Ciné-Asie Critique - Coffret Tokyo Fist & Bullet Ballet
Manga-news et RogueAerith vous font découvrir aujourd'hui deux films de Shinya Tsukamoto, réunis dans un coffret de la collection malheureusement disparue Asian classics : Tokyo Fist et Bullet Ballet.
Après « Tetsuo » et « Tetsuo II », deux films classés au rang d'oeuvres cultes par les fervents adorateurs du courant cyperpunk et les amateurs de cinéma expérimental, mais restant pour des spectateurs lambda trop difficiles d'accès, Studio Canal via sa collection Asian classics a eu la bonne idée de proposer les deux films suivants du réalisateur nippon Shinya Tsukamoto : « Tokyo Fist » et « Bullet ballet ». L'occasion pour des cinéphiles restés sur leur faim avec les deux « Tetsuo », la faute à une mise en scène trop particulière et à un fond guère plus accessible, de se réconcilier avec le réalisateur ? Peut-être bien.
Dans « Tokyo Fist », sorti en 1995 au Japon et en 2001 en France, Tsuda (Shinya Tsukamoto, le réalisateur lui-même) est un salaryman nippon comme il en existerait des milliers : obéissant, mais stressé, travailleur, mais fatigué, une petite amie, mais pas beaucoup d'échanges. Tsuda va recroiser un ami perdu de vue, Kojima (Kôji Tsukamoto, le jeune frère du réalisateur et ancien boxeur professionnel), pratiquant la boxe, et qui le passera à tabac. Cet événement sera le déclencheur d'une concurrence entre les deux hommes, la boxe devenant un exutoire face à une vie morose, mais aussi le moyen de s'accaparer l'attention de Hizuru (Kahori Fuji), la petite amie de Tsuda. Celle-ci semble prendre un plaisir pervers à reprocher à Tsuda son impuissance physique. Et c'est sur ce terrain que le passé des deux hommes resurgira.

CONSIGNE ÉCRITE 1: Recopiez fidèlement le passage de la critique ci-dessus, en partant des mots « Ciné-Asie Critique - Coffret » et en vous arrêtant après « et Bullet Ballet. ».
CONSIGNE ÉCRITE 2:
Répondez aux questions suivantes à partir de la critique ci-dessus.
(a) Dans quelle collection de Studio Canal les deux films sont-ils proposés ?
(b) En quelle année « Tokyo Fist » est-il sorti en France ?
(c) Quel lien de parenté unit l'interprète de Kojima au réalisateur ?

DONNÉES ENREGISTRÉES:
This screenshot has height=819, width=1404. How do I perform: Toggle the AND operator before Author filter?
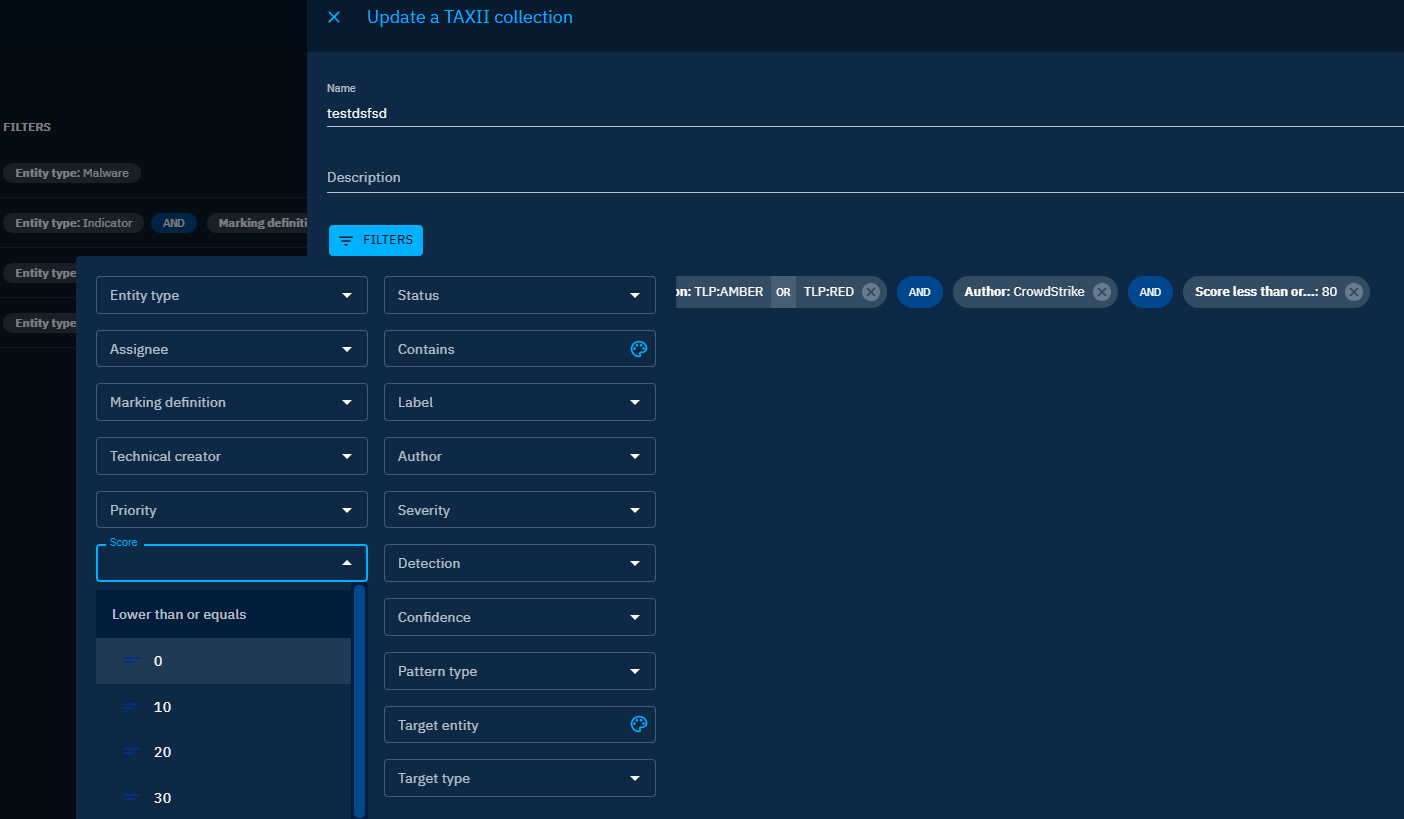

RÉPONSE ÉCRITE 1:
Ciné-Asie Critique - Coffret Tokyo Fist & Bullet Ballet
Manga-news et RogueAerith vous font découvrir aujourd'hui deux films de Shinya Tsukamoto, réunis dans un coffret de la collection malheureusement disparue Asian classics : Tokyo Fist et Bullet Ballet.

RÉPONSE ÉCRITE 2:
(a) La collection Asian classics.
(b) En 2001.
(c) C'est son jeune frère.